By 1923 the plant at Southampton power station comprised 1 × 1,500 kW, 1 × 3,000 kW and  1 × 5,000 kW turbo-alternators producing alternating current. There was also 1 × 1,260 kW turbo-alternator and 1 × 500 kW and 2 × 1,000 kW reciprocating engines producing direct current. All these machines were fed with steam at up to 274,000 pounds per hour. The maximum load on the system was 6,824 kW and in 1923 there were 15,747 consumers connected. Electricity was available to consumers at 415 & 240, 3-phase, 50 Hz AC; 200 V, 2-phase, 50 Hz AC; 400 & 200 V DC; and 500 V DC for traction current. In 1923 a total of 10.947 GWh of electricity was sold. This generated revenue of £128,192, and the surplus of revenue over expenses of £48,336 for the corporation.

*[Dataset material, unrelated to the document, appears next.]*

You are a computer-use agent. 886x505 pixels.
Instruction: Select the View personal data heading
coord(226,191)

By the 1950s the plant at Southampton power station comprised:

- Steam plant: nine Babcock and Wilcox coal-fired boilers:
  - Six low pressure LP (280,000 lb/hr, 220 psig, 750 °F) (35.3 kg/s, 15.2 bar, 399 °C) boilers
  - Three high pressure HP (576,000 lb/hr, 425 psig, 820 °F) (72.6 kg/s, 29.3 bar, 438 °C) boilers.

Cooling was by seawater.

- Generating plant
  - One 7 MW Metropolitan-Vickers LP turbo-alternator
  - One 6 MW Parsons LP turbo-alternator
  - One 10 MW Fraser & Chalmers - GEC LP turbo-alternator
  - One 15 MW Fraser & Chalmers - GEC LP turbo-alternator
  - Two 25 MW Parsons HP turbo-alternators

== Nationalisation ==
Upon nationalisation of the British electricity supply industry in 1948 the ownership of Southampton power station was vested in the British Electricity Authority, and subsequently the Central Electricity Authority and the Central Electricity Generating Board (CEGB). The electricity distribution and sales functions were vested in the South Western Electricity Board.

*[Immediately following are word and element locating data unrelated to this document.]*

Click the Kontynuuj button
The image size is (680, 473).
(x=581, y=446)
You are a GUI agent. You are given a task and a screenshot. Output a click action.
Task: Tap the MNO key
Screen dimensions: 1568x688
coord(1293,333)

After World War 2 the supply of coal switched to road transport and the siding ceased to be used. The Southampton Corporation Tramways built locomotive was scrapped in 1953 with the remaining two meeting the same fate in 1960. The siding was removed in 1964.

== Operations ==
The electricity output from the station was as follows.

| Year | Electricity sent out, GWh |
|---|---|
| 1946 | 154.35 |
| 1954 | 148.61 |
| 1955 | 106.25 |
| 1956 | 150.95 |
| 1957 | 130.80 |
| 1958 | 89.94 |
| 1961 | 50.85 |
| 1962 | 32.99 |
| 1963 | 63.09 |
| 1967 | 44.31 |

In 1951 extractors were added to the plant to reduce the level of grit in the smoke.

Southampton power station does not appear in the CEGB list of operational power stations in 1972.